Work instruction:
In your answer, copy every entry that follows exactly.

* * * *

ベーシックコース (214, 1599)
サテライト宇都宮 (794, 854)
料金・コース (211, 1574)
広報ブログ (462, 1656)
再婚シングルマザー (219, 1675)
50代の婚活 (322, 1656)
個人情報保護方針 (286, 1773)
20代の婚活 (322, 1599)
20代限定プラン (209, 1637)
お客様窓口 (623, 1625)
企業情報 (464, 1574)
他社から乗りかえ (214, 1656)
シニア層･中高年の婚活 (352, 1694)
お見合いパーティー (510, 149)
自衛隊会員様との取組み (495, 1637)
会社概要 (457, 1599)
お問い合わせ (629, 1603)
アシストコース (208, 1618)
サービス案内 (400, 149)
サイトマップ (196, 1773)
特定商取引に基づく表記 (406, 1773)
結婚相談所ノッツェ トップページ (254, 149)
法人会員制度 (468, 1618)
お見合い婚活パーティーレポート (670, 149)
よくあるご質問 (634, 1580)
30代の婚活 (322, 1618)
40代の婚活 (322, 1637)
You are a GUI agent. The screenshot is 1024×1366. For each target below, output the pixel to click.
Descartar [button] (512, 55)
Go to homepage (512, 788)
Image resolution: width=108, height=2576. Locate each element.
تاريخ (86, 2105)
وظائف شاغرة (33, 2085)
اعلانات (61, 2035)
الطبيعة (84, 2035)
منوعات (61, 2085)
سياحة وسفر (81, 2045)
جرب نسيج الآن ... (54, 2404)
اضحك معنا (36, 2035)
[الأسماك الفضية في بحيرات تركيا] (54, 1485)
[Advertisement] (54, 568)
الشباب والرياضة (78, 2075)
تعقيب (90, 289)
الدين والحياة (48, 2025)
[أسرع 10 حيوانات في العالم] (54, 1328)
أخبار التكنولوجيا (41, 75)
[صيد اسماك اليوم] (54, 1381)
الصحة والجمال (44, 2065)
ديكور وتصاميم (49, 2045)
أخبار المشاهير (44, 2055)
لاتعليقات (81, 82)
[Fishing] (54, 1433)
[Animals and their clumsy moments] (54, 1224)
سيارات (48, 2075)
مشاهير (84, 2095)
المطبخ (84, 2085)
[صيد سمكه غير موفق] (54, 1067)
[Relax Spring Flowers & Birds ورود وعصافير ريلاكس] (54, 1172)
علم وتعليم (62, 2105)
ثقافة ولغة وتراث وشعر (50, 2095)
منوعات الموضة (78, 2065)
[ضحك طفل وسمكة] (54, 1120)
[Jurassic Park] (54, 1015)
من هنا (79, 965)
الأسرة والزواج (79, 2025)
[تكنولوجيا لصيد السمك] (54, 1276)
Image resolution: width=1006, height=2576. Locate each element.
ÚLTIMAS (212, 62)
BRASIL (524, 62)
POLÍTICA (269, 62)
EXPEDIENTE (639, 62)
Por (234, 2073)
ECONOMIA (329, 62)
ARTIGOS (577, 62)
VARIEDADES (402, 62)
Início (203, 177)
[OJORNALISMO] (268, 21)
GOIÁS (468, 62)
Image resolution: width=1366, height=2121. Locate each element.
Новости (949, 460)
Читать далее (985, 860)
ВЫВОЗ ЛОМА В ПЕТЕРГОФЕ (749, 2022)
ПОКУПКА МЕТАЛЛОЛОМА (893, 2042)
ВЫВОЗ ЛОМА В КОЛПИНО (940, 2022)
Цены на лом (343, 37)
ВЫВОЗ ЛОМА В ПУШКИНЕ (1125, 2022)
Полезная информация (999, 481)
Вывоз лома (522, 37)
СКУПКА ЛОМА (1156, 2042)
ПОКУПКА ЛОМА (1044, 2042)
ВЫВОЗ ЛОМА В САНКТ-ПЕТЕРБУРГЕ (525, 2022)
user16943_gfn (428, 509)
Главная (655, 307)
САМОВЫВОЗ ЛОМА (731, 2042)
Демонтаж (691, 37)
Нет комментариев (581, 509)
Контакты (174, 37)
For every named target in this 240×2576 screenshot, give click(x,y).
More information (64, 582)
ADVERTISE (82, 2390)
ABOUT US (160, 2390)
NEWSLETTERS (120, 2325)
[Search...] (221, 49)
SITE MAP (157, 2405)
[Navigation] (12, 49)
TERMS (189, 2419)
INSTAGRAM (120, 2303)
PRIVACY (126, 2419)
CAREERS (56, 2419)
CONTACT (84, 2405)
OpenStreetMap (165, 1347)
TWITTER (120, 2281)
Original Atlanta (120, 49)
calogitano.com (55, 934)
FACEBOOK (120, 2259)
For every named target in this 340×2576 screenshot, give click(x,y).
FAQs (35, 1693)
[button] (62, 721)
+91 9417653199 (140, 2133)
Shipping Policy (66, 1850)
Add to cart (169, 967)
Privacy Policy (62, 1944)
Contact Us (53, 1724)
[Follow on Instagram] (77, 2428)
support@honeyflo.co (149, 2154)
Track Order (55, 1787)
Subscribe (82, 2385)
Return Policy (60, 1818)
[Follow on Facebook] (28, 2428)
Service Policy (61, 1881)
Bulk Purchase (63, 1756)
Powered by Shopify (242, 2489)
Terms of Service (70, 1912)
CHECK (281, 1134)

* * * *

Output of the exercise:
ベーシックコース (214, 1599)
サテライト宇都宮 (794, 854)
料金・コース (211, 1574)
広報ブログ (462, 1656)
再婚シングルマザー (219, 1675)
50代の婚活 (322, 1656)
個人情報保護方針 (286, 1773)
20代の婚活 (322, 1599)
20代限定プラン (209, 1637)
お客様窓口 (623, 1625)
企業情報 (464, 1574)
他社から乗りかえ (214, 1656)
シニア層･中高年の婚活 (352, 1694)
お見合いパーティー (510, 149)
自衛隊会員様との取組み (495, 1637)
会社概要 (457, 1599)
お問い合わせ (629, 1603)
アシストコース (208, 1618)
サービス案内 (400, 149)
サイトマップ (196, 1773)
特定商取引に基づく表記 (406, 1773)
結婚相談所ノッツェ トップページ (254, 149)
法人会員制度 (468, 1618)
お見合い婚活パーティーレポート (670, 149)
よくあるご質問 (634, 1580)
30代の婚活 (322, 1618)
40代の婚活 (322, 1637)
You are a GUI agent. The screenshot is 1024×1366. For each target below, output the pixel to click.
Descartar [button] (512, 55)
Go to homepage (512, 788)
Image resolution: width=108, height=2576. Locate each element.
تاريخ (86, 2105)
وظائف شاغرة (33, 2085)
اعلانات (61, 2035)
الطبيعة (84, 2035)
منوعات (61, 2085)
سياحة وسفر (81, 2045)
جرب نسيج الآن ... (54, 2404)
اضحك معنا (36, 2035)
[الأسماك الفضية في بحيرات تركيا] (54, 1485)
[Advertisement] (54, 568)
الشباب والرياضة (78, 2075)
تعقيب (90, 289)
الدين والحياة (48, 2025)
[أسرع 10 حيوانات في العالم] (54, 1328)
أخبار التكنولوجيا (41, 75)
[صيد اسماك اليوم] (54, 1381)
الصحة والجمال (44, 2065)
ديكور وتصاميم (49, 2045)
أخبار المشاهير (44, 2055)
لاتعليقات (81, 82)
[Fishing] (54, 1433)
[Animals and their clumsy moments] (54, 1224)
سيارات (48, 2075)
مشاهير (84, 2095)
المطبخ (84, 2085)
[صيد سمكه غير موفق] (54, 1067)
[Relax Spring Flowers & Birds ورود وعصافير ريلاكس] (54, 1172)
علم وتعليم (62, 2105)
ثقافة ولغة وتراث وشعر (50, 2095)
منوعات الموضة (78, 2065)
[ضحك طفل وسمكة] (54, 1120)
[Jurassic Park] (54, 1015)
من هنا (79, 965)
الأسرة والزواج (79, 2025)
[تكنولوجيا لصيد السمك] (54, 1276)
Image resolution: width=1006, height=2576. Locate each element.
ÚLTIMAS (212, 62)
BRASIL (524, 62)
POLÍTICA (269, 62)
EXPEDIENTE (639, 62)
Por (234, 2073)
ECONOMIA (329, 62)
ARTIGOS (577, 62)
VARIEDADES (402, 62)
Início (203, 177)
[OJORNALISMO] (268, 21)
GOIÁS (468, 62)
Image resolution: width=1366, height=2121. Locate each element.
Новости (949, 460)
Читать далее (985, 860)
ВЫВОЗ ЛОМА В ПЕТЕРГОФЕ (749, 2022)
ПОКУПКА МЕТАЛЛОЛОМА (893, 2042)
ВЫВОЗ ЛОМА В КОЛПИНО (940, 2022)
Цены на лом (343, 37)
ВЫВОЗ ЛОМА В ПУШКИНЕ (1125, 2022)
Полезная информация (999, 481)
Вывоз лома (522, 37)
СКУПКА ЛОМА (1156, 2042)
ПОКУПКА ЛОМА (1044, 2042)
ВЫВОЗ ЛОМА В САНКТ-ПЕТЕРБУРГЕ (525, 2022)
user16943_gfn (428, 509)
Главная (655, 307)
САМОВЫВОЗ ЛОМА (731, 2042)
Демонтаж (691, 37)
Нет комментариев (581, 509)
Контакты (174, 37)
For every named target in this 240×2576 screenshot, give click(x,y).
More information (64, 582)
ADVERTISE (82, 2390)
ABOUT US (160, 2390)
NEWSLETTERS (120, 2325)
[Search...] (221, 49)
SITE MAP (157, 2405)
[Navigation] (12, 49)
TERMS (189, 2419)
INSTAGRAM (120, 2303)
PRIVACY (126, 2419)
CAREERS (56, 2419)
CONTACT (84, 2405)
OpenStreetMap (165, 1347)
TWITTER (120, 2281)
Original Atlanta (120, 49)
calogitano.com (55, 934)
FACEBOOK (120, 2259)
For every named target in this 340×2576 screenshot, give click(x,y).
FAQs (35, 1693)
[button] (62, 721)
+91 9417653199 (140, 2133)
Shipping Policy (66, 1850)
Add to cart (169, 967)
Privacy Policy (62, 1944)
Contact Us (53, 1724)
[Follow on Instagram] (77, 2428)
support@honeyflo.co (149, 2154)
Track Order (55, 1787)
Subscribe (82, 2385)
Return Policy (60, 1818)
[Follow on Facebook] (28, 2428)
Service Policy (61, 1881)
Bulk Purchase (63, 1756)
Powered by Shopify (242, 2489)
Terms of Service (70, 1912)
CHECK (281, 1134)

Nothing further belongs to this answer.